Two groceries are headed to Chester

Paul Messina , managing director of Fare & Square, at Ninth and Trainer Streets, where Chester's last supermarket, a Shop n Bag, closed in 1998. MICHAEL BRYANT / Staff Photographer
Paul Messina , managing director of Fare & Square, at Ninth and Trainer Streets, where Chester's last supermarket, a Shop n Bag, closed in 1998. MICHAEL BRYANT / Staff Photographer
Posted: July 27, 2013

After a decade with no supermarket, making it one of the nation's most parched food deserts, Chester will soon have two.

Groundbreaking for a Bottom Dollar is scheduled for Friday, while construction on Philabundance's Fare & Square, halted for most of July because of changes in the configuration, is ready to resume Monday.

"We're back flowing, full speed ahead; all is going well," said Paul Messina, managing director of Fare & Square, at Ninth and Trainer Streets, the site of Chester's last supermarket, a Shop n Bag that closed in 1998.

The project was delayed because of some problems with Family Dollar, which shares its 21,000-square-foot space. The supermarket, which takes up 14,000 square feet, had to be configured from a traditional square space to one that is long and narrow.

"It made it a bit more of a challenge," Messina said, "but I feel we've come up with a really, really good layout that is very shopable and flows nicely."

Opening will be late September.

While the store will carry traditional products, its focus will be on healthy foods from area producers.

Messina said the store plans to buy local produce as much as possible and has already teamed up with some local vendors, such as Buono Bros., a Chester bread company.

Meanwhile, about 70 people have enrolled in Philabundance's five-week industry training course, said Cathy Doherty, who runs the program. The course is for a variety of industries, but graduates "will learn what they need to know in order to be great applicants" for supermarket jobs, she said.

Philabundance has already hired several managers but plans to hire from 35 to 50 workers who will be paid $8 to $9 an hour with bonuses and differential for working weekends and holidays. After a few years, workers can expect to earn $11 to $12 an hour, Doherty said.

As a nonprofit grocery, "we need to keep our prices low and at the same time employ as many people as we can," she said.

Philabundance is also holding events to get people to sign up for free memberships.

Not far from Fare & Square, the Bottom Dollar market will occupy an 18,074-square-foot building on the northwestern corner of Edgmont Avenue and 15th Street.

Groundbreaking is 11 a.m.

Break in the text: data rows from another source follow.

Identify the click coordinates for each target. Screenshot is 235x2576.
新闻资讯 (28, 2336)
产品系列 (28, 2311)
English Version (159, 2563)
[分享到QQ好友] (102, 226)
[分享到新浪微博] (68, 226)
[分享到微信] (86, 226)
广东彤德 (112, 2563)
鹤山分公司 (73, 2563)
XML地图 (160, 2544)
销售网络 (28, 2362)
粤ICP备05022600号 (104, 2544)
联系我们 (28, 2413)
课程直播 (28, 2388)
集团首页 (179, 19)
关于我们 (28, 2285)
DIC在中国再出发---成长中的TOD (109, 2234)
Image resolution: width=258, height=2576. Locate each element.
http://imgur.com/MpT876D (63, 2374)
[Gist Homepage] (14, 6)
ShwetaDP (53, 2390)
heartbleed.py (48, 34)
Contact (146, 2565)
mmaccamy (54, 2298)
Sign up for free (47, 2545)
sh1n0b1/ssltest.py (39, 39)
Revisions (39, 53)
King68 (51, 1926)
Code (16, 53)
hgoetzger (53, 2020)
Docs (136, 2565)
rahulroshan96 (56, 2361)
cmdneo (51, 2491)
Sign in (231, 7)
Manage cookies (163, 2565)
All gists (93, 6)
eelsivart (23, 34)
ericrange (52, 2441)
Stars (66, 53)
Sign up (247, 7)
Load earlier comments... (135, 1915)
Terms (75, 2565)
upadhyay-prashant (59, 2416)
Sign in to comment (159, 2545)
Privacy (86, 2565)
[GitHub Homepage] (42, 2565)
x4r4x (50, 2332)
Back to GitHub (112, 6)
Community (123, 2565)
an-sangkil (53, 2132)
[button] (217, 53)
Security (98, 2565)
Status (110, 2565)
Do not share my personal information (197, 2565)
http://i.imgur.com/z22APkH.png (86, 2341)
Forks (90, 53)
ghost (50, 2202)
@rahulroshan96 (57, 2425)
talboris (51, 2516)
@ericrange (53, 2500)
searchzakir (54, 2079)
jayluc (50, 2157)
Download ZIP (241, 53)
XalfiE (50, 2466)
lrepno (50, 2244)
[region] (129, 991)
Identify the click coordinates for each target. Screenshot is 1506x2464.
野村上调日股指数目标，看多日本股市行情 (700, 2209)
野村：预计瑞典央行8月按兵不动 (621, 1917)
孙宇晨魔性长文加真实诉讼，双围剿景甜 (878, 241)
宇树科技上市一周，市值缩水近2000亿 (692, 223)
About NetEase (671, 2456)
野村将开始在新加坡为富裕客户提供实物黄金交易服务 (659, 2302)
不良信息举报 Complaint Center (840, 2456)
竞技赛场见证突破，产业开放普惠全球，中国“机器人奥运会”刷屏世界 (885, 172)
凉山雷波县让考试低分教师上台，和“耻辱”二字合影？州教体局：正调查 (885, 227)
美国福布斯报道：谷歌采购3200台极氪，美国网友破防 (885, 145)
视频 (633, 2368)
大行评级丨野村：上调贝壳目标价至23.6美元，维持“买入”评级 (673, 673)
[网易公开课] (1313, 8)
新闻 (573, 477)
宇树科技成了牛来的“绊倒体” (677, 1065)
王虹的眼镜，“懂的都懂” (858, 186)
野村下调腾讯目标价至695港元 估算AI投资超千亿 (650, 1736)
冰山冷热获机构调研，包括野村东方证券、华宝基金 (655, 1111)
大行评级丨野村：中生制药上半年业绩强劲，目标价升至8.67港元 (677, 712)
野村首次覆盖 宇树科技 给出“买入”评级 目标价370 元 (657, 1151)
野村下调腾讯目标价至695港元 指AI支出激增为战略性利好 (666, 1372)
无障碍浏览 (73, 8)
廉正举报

Friday and construction is expected to continue through early 2014, spokeswoman Christy Phillips-Brown said. Forty to 50 people are expected to be hired.

The store is part of a discount grocer with 38 stores in the Philadelphia area. The developer of the property is Richard Soloff.

Jacqueline Parker, executive director of the Chester Economic Development Authority, said the fact that the new Bottom Dollar was privately funded proves that "there are viable opportunities for investment in the city of Chester."

The bigger picture, she said, "shows that momentum can build for other types of development, not necessarily a supermarket, but other retail endeavors."